In this photo illustration, the Kroger Company logo is displayed on a smartphone screen.
Rafael Henrique | SOPA Images | Lightrocket | Getty Images
Kroger on Friday said it has agreed to pay $1.2 billion to U.S. states, subdivisions and Native American tribes to settle the majority of claims that it fueled the opioid epidemic through lax oversight of its pill sales.
That settlement would allow for “full resolution” of all claims on behalf of those parties, Kroger said in a release ahead of its second-quarter earnings. Still, the company said the settlement is not an admission of wrongdoing or liability.

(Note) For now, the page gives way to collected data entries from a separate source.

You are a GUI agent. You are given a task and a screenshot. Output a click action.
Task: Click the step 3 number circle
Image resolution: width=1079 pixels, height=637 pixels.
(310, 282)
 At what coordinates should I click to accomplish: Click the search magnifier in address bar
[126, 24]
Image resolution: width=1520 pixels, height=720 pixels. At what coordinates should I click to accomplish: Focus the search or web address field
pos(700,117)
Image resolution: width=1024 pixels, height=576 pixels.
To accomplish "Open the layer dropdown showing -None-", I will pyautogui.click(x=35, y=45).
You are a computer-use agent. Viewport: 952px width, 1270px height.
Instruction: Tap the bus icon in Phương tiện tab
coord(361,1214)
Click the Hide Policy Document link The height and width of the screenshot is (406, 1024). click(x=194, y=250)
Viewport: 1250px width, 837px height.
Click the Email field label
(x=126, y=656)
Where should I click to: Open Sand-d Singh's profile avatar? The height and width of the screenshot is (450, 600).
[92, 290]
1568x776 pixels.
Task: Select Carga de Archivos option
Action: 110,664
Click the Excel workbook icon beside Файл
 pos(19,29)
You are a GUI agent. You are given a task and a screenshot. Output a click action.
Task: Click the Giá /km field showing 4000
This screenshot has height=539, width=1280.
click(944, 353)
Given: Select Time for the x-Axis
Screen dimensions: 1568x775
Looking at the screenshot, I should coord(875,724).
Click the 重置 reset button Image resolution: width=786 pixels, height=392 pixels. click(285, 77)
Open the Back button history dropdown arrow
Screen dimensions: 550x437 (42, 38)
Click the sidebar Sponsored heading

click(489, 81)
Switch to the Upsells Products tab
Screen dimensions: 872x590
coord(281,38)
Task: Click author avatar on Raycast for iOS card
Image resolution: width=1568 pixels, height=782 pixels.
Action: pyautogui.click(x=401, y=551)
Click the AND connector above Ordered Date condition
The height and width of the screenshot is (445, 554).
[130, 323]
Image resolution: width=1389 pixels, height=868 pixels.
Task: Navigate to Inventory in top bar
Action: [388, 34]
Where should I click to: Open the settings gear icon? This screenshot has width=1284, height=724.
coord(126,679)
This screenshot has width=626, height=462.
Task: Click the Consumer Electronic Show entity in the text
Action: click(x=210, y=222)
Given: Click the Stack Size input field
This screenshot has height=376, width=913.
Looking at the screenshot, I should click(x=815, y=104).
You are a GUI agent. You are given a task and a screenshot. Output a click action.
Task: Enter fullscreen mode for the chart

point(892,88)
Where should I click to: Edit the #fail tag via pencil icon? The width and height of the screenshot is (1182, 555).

“Kroger will continue to vigorously defend against any other claims and lawsuits relating to opioids that the final agreement does not resolve,” the company said in the release
Shares of Kroger fell more than 1% in premarket trading Friday.
Kroger will pay $1.2 billion to U.S. states and subdivisions and $36 million to Native American tribes over 11 years. The company expects a $1.4 billion charge related to the settlements and associated legal fees during the second quarter.
State and local governments have filed thousands of lawsuits against drug companies and wholesalers accused of contributing to the oversupply of prescription drugs that fueled the opioid epidemic, resulting in a plethora of settlement deals.
More than 564,000 people died from overdoses involving any opioid, including prescription and illicit opioids, from 1999 to 2020, according to the latest data from the Centers for Disease Control and Prevention.
Walgreens settled with West Virginia in January for $83 million, while Walmart and CVS settled with the state last fall: Walmart for $65 million and CVS for $82.5 million.
Last August, Rite Aid settled with West Virginia for up to $30 million.